• Exercise brief
Nothing but an exact repeat of the entries below should appear in your answer.

• Supplied records
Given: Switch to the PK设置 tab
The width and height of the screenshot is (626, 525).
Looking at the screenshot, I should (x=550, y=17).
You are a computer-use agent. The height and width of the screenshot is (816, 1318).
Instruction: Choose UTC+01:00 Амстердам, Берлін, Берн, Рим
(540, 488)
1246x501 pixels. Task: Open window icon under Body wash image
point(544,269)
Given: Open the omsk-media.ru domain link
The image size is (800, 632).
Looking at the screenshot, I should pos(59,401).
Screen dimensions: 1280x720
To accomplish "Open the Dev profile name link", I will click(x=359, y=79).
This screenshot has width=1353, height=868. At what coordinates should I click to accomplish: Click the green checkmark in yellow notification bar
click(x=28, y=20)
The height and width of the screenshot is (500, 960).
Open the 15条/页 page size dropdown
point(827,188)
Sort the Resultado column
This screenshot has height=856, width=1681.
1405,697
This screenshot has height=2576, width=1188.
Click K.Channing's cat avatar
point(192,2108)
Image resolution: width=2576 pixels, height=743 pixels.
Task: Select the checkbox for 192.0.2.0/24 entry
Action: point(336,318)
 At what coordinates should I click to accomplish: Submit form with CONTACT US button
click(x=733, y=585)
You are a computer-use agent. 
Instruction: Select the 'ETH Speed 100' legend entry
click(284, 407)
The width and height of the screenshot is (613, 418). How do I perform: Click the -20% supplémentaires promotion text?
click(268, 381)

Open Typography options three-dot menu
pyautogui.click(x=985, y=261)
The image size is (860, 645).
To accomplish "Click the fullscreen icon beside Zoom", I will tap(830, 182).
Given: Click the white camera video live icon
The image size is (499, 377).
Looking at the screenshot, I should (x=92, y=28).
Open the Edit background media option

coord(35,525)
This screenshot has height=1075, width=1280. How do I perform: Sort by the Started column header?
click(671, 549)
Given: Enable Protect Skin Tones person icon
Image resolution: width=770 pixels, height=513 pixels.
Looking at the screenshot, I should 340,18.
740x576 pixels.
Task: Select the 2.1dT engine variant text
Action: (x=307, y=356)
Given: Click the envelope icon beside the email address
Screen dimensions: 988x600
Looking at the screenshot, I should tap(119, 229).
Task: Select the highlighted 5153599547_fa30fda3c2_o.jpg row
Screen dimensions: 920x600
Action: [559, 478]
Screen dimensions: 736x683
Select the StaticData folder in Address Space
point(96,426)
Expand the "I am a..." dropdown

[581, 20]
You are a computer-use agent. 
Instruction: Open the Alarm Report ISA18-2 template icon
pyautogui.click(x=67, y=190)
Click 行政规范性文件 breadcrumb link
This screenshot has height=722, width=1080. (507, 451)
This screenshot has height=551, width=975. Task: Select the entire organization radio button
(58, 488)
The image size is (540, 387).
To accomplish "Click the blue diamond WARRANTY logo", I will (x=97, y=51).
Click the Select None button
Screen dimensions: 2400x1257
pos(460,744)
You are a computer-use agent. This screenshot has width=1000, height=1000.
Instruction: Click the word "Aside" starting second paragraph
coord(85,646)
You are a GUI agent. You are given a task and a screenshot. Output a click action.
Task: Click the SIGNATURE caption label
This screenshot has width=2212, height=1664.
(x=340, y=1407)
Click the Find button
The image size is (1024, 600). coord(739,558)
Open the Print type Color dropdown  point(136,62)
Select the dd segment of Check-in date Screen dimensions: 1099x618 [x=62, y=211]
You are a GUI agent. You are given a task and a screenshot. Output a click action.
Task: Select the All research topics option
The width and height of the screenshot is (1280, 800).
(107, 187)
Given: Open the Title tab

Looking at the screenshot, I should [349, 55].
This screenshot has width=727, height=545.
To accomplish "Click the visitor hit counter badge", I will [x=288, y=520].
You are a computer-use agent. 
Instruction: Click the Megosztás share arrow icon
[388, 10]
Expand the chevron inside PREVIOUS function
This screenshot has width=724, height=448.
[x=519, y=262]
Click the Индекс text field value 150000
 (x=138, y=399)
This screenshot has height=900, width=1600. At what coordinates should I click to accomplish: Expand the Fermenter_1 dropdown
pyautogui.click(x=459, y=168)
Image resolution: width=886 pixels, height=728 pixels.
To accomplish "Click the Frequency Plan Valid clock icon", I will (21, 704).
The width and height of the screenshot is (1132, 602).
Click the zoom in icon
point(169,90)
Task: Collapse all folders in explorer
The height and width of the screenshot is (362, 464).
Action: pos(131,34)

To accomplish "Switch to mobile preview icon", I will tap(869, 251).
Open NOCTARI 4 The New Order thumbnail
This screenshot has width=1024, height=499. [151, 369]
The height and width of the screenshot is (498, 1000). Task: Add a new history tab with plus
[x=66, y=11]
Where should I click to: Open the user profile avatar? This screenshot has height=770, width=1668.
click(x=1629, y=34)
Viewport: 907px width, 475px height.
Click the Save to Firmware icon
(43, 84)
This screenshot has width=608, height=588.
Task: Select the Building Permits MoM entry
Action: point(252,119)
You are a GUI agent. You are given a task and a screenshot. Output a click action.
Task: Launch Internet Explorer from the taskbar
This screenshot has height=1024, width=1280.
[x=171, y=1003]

• Answer space
Given: Switch to the PK设置 tab
The width and height of the screenshot is (626, 525).
Looking at the screenshot, I should (x=550, y=17).
You are a computer-use agent. The height and width of the screenshot is (816, 1318).
Instruction: Choose UTC+01:00 Амстердам, Берлін, Берн, Рим
(540, 488)
1246x501 pixels. Task: Open window icon under Body wash image
point(544,269)
Given: Open the omsk-media.ru domain link
The image size is (800, 632).
Looking at the screenshot, I should pos(59,401).
Screen dimensions: 1280x720
To accomplish "Open the Dev profile name link", I will click(x=359, y=79).
This screenshot has width=1353, height=868. At what coordinates should I click to accomplish: Click the green checkmark in yellow notification bar
click(x=28, y=20)
The height and width of the screenshot is (500, 960).
Open the 15条/页 page size dropdown
point(827,188)
Sort the Resultado column
This screenshot has height=856, width=1681.
1405,697
This screenshot has height=2576, width=1188.
Click K.Channing's cat avatar
point(192,2108)
Image resolution: width=2576 pixels, height=743 pixels.
Task: Select the checkbox for 192.0.2.0/24 entry
Action: point(336,318)
 At what coordinates should I click to accomplish: Submit form with CONTACT US button
click(x=733, y=585)
You are a computer-use agent. 
Instruction: Select the 'ETH Speed 100' legend entry
click(284, 407)
The width and height of the screenshot is (613, 418). How do I perform: Click the -20% supplémentaires promotion text?
click(268, 381)

Open Typography options three-dot menu
pyautogui.click(x=985, y=261)
The image size is (860, 645).
To accomplish "Click the fullscreen icon beside Zoom", I will tap(830, 182).
Given: Click the white camera video live icon
The image size is (499, 377).
Looking at the screenshot, I should (x=92, y=28).
Open the Edit background media option

coord(35,525)
This screenshot has height=1075, width=1280. How do I perform: Sort by the Started column header?
click(671, 549)
Given: Enable Protect Skin Tones person icon
Image resolution: width=770 pixels, height=513 pixels.
Looking at the screenshot, I should 340,18.
740x576 pixels.
Task: Select the 2.1dT engine variant text
Action: (x=307, y=356)
Given: Click the envelope icon beside the email address
Screen dimensions: 988x600
Looking at the screenshot, I should tap(119, 229).
Task: Select the highlighted 5153599547_fa30fda3c2_o.jpg row
Screen dimensions: 920x600
Action: [559, 478]
Screen dimensions: 736x683
Select the StaticData folder in Address Space
point(96,426)
Expand the "I am a..." dropdown

[581, 20]
You are a computer-use agent. 
Instruction: Open the Alarm Report ISA18-2 template icon
pyautogui.click(x=67, y=190)
Click 行政规范性文件 breadcrumb link
This screenshot has height=722, width=1080. (507, 451)
This screenshot has height=551, width=975. Task: Select the entire organization radio button
(58, 488)
The image size is (540, 387).
To accomplish "Click the blue diamond WARRANTY logo", I will (x=97, y=51).
Click the Select None button
Screen dimensions: 2400x1257
pos(460,744)
You are a computer-use agent. This screenshot has width=1000, height=1000.
Instruction: Click the word "Aside" starting second paragraph
coord(85,646)
You are a GUI agent. You are given a task and a screenshot. Output a click action.
Task: Click the SIGNATURE caption label
This screenshot has width=2212, height=1664.
(x=340, y=1407)
Click the Find button
The image size is (1024, 600). coord(739,558)
Open the Print type Color dropdown  point(136,62)
Select the dd segment of Check-in date Screen dimensions: 1099x618 [x=62, y=211]
You are a GUI agent. You are given a task and a screenshot. Output a click action.
Task: Select the All research topics option
The width and height of the screenshot is (1280, 800).
(107, 187)
Given: Open the Title tab

Looking at the screenshot, I should [349, 55].
This screenshot has width=727, height=545.
To accomplish "Click the visitor hit counter badge", I will [x=288, y=520].
You are a computer-use agent. 
Instruction: Click the Megosztás share arrow icon
[388, 10]
Expand the chevron inside PREVIOUS function
This screenshot has width=724, height=448.
[x=519, y=262]
Click the Индекс text field value 150000
 (x=138, y=399)
This screenshot has height=900, width=1600. At what coordinates should I click to accomplish: Expand the Fermenter_1 dropdown
pyautogui.click(x=459, y=168)
Image resolution: width=886 pixels, height=728 pixels.
To accomplish "Click the Frequency Plan Valid clock icon", I will (21, 704).
The width and height of the screenshot is (1132, 602).
Click the zoom in icon
point(169,90)
Task: Collapse all folders in explorer
The height and width of the screenshot is (362, 464).
Action: pos(131,34)

To accomplish "Switch to mobile preview icon", I will tap(869, 251).
Open NOCTARI 4 The New Order thumbnail
This screenshot has width=1024, height=499. [151, 369]
The height and width of the screenshot is (498, 1000). Task: Add a new history tab with plus
[x=66, y=11]
Where should I click to: Open the user profile avatar? This screenshot has height=770, width=1668.
click(x=1629, y=34)
Viewport: 907px width, 475px height.
Click the Save to Firmware icon
(43, 84)
This screenshot has width=608, height=588.
Task: Select the Building Permits MoM entry
Action: point(252,119)
You are a GUI agent. You are given a task and a screenshot. Output a click action.
Task: Launch Internet Explorer from the taskbar
This screenshot has height=1024, width=1280.
[x=171, y=1003]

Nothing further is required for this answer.